Como a Lei de Mundo era a única coisa que o manteve vivo por tanto tempo, a morte era a única coisa que o aguardava após perdê-la.

— Lamentável até em seus últimos momentos, velhote.

— E-Espere! — gritou Corvus Pragis. — A minha maldição ainda continua.

— A minha parte do contrato consistia apenas em matar o Rei — disse, conforme segurava a Lei de Setealém em uma mão e, na outra, a chave da sua saída.

— Você me enganou?! — De súbito, se jogou contra o rapaz, segurando-o pelos ombros. — Hã?

Aquilo era estranho. Corvus tinha plena certeza de que estava tocando naquele garoto. Mesmo assim, não conseguia sentir o corpo dele. Era como se estivesse segurando um fantasma.

Ao ver as feições de espanto do indivíduo observando seus olhos universais, o nefilim caiu em meio a uma grande gargalhada.

Após ter forçado um contrato, aquele homem queria reclamar por ter sido enganado? Que irônico.

Ahahaha! Essa sua cara é impagável! — Logo o papel em sua mão começou a queimar em uma chama roxa. — Com isso, o nosso contrato forçado pode ser tido como encerrado.

De imediato, toda a dimensão passou a trincar, como se fosse feita de vidro, deixando apenas um espaço vazio nas suas rachaduras que, aos poucos, tomava todo o lugar.

Sem ter mais o que fazer ali, Raizel acionou o dispositivo e criou um portal para ir embora enquanto sua aparência retornava ao nor… ao habitual.

— Sabe — disse o antigo médico da peste enquanto observava o nefilim indo embora — aquela garota tem muita sorte de ter alguém que nem você.

Se ele fosse tão poderoso assim, a sua amada nunca teria sucumbido para aquela doença maldita.

— Até nunca mais, Corvus Pragis.

— Rai? — Ao abrir seus olhos, se deparou com os de Petra, marejados. — Você voltou! — Sem dar chance para o rapaz escapar, ela o abraçou como se não o visse a anos.

— Parece que eu te fiz esperar por muito tempo. — Consolou sua parceira passando a mão nos cabelos sedosos dela. — Sinto muito.

Hm! Hm! — Surpreendentemente, a garota negou com um balançar de cabeça. — A gente chegou quase junto. Mas eu fiquei preocupada quando cheguei e você não estava aqui.

Se passou tanto tempo, desde a última vez que Raizel foi para Setealém, que ele quase se esqueceu de que o tempo se passava de forma diferente por lá.
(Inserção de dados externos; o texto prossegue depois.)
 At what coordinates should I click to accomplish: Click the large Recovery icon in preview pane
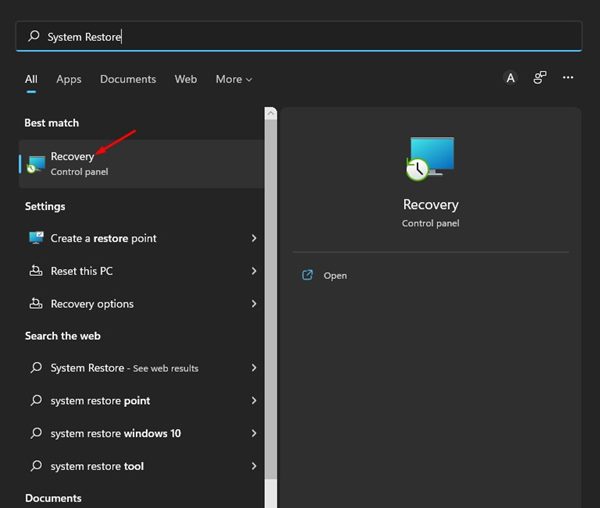431,159
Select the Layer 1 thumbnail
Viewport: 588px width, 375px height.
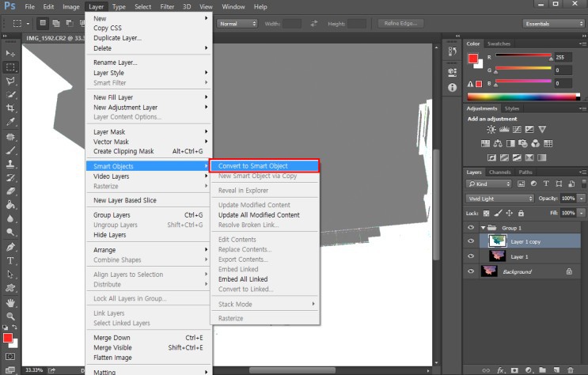[x=496, y=256]
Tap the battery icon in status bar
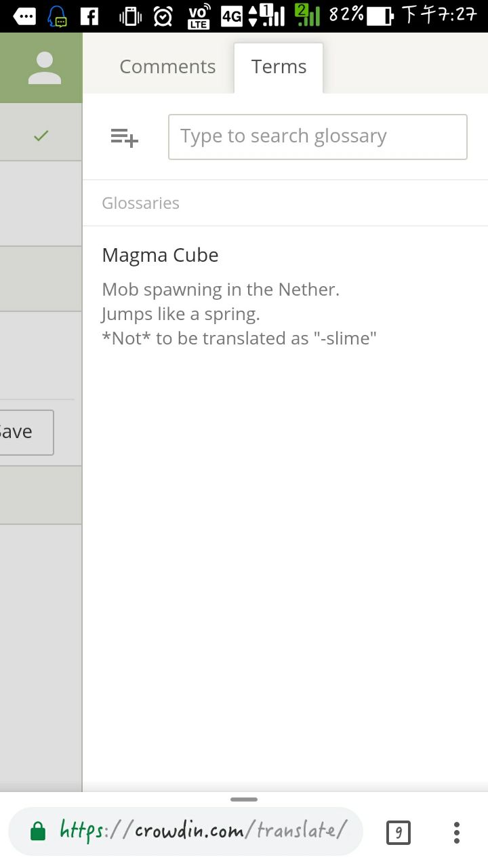This screenshot has width=488, height=868. [380, 16]
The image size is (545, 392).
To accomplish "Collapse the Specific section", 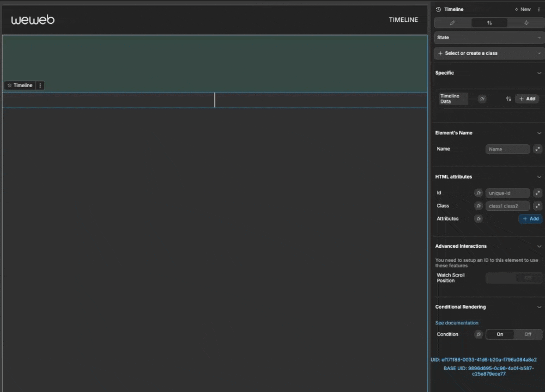I will 539,72.
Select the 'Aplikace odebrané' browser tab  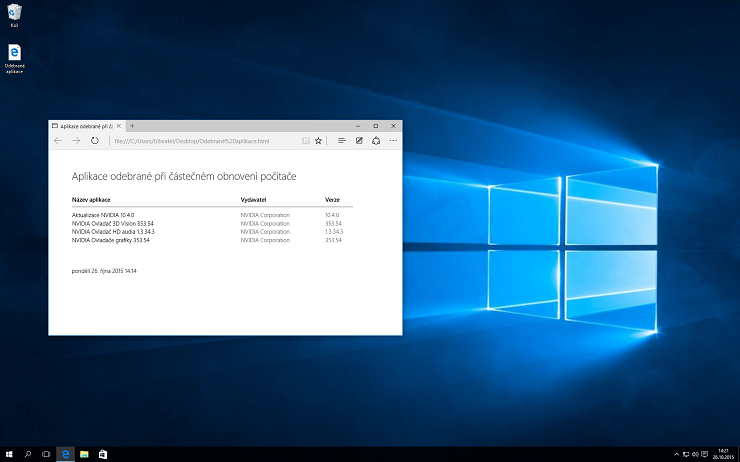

Após atualizar sua parceira sobre esse detalhe e sobre tudo o que aconteceu depois de que ela foi mandada embora — ocultando a parte do poder que usou para matar o Rei — repousou a face dela sobre seu peito.

— Sabe, pra mim se passou muito tempo lá dentro. Ao menos… — falou, aproximando a sua boca do ouvido dela — o suficiente para que eu sentisse a sua falta.

H-Huh? — Petra podia sentir as próprias bochechas esquentando. Por sorte, seu rosto estava encoberto pelo abraço do rapaz, então conseguiu esconder isso dele.

Após soltar ela dos seus braços, Raizel lhe ofereceu a mão como um cavalheiro e completou com um sorriso.

— Já está na hora de voltarmos para casa, sem imprevistos desta vez, senhorita.

Uhum! — Ela não via a hora de se reencontrar com os seus amigos, principalmente com a Valentina..

Em meio aos cacos dimensionais, Corvus Pragis flutuava no vazio. Assim como toda a Setealém, o seu corpo estava trincado como um pedaço de vidro frágil.

Aos poucos, a sua roupa de médico da peste se desfazia em forma de um brilho tenaz, o qual se espalhou e sumiu em meio ao nada, revelando apenas um homem comum com roupas comuns.

"Acabou", pensava, enquanto suas forças e mente se esvaíam pouco a pouco. "Finalmente, acabou".

Hehe! — Foi quando uma doce voz feminina o fez abrir os olhos, uma voz que ele não ouvia há muito tempo. — Você se esforçou tanto, Albert, meu querido.

Impossível. Estaria ele delirando nos seus momentos finais? Como ela poderia estar ali, naquele fim de mundo?

— Me… Meredith — sussurrou, conforme a moça tocava-lhe a face. De alguma forma, ele conseguia senti-la perfeitamente bem. Aquilo era tão agradável e trazia memórias tão calorosas. — Eu… Eu sinto muito.

As suas palavras deixaram a jovem mulher com feições confusas. No entanto, ele continuou:

— Se eu fosse mais capaz, eu teria te salvado — lamentou-se, quase chorando. — Se eu não tivesse sido tão tolo… eu teria ao menos segurado a sua mão… quando você…

— Querido — disse, abraçando-o gentilmente — nós estaremos sempre juntos daqui pra frente.

— Sim — concordou, enquanto tudo se tornava um completo breu. — Eu sei que nós estaremos.

E, enfim, a sua consciência se apagou para todo o sempre.